* [Records shown]
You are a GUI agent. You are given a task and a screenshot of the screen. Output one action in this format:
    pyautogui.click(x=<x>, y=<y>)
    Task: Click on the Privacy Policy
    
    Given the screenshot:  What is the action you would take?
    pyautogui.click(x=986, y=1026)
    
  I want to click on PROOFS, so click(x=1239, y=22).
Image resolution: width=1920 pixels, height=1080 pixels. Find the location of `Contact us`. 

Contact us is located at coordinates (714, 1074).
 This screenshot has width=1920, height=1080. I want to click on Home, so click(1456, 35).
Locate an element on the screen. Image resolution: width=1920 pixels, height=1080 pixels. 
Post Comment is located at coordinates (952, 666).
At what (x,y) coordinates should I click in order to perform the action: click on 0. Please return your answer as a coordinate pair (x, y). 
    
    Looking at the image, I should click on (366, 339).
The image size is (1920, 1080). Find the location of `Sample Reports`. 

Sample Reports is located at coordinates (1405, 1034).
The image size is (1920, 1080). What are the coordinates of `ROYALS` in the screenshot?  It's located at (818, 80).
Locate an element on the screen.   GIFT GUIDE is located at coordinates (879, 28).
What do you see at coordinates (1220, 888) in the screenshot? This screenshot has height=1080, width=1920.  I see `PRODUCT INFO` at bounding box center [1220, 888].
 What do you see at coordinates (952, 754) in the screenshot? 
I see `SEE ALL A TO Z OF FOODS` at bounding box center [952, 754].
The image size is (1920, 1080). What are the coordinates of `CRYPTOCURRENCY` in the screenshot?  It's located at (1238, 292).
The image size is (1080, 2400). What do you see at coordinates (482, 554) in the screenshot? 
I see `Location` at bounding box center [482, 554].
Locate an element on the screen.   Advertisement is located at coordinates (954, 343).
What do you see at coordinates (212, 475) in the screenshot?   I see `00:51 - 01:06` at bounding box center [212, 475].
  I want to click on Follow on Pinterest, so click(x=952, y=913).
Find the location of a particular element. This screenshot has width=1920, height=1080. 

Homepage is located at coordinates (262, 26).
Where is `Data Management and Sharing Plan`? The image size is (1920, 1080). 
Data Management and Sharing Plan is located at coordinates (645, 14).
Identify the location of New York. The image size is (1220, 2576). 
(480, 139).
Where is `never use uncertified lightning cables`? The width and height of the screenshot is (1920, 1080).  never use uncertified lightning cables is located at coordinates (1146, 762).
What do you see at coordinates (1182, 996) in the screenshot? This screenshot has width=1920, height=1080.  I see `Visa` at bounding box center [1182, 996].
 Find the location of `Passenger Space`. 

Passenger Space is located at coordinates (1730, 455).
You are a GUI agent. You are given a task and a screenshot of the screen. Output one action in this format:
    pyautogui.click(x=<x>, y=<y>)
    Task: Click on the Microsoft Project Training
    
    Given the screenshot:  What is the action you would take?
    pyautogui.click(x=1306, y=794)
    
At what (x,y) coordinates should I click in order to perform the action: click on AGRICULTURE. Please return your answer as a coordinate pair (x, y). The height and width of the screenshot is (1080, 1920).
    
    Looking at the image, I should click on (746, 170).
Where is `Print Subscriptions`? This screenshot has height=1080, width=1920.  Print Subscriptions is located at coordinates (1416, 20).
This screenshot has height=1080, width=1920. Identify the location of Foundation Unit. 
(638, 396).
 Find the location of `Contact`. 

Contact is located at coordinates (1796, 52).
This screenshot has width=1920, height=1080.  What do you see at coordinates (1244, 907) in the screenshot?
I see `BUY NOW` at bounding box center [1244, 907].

* [Problem to work on] Reproduce everything from the line containing "coordinates (1416, 20)." down to the line containing "(638, 396)." in the records above, both of those lines included, without altering a character.

* [Answer in full]
Where is `Print Subscriptions`? This screenshot has height=1080, width=1920.  Print Subscriptions is located at coordinates (1416, 20).
This screenshot has height=1080, width=1920. Identify the location of Foundation Unit. 
(638, 396).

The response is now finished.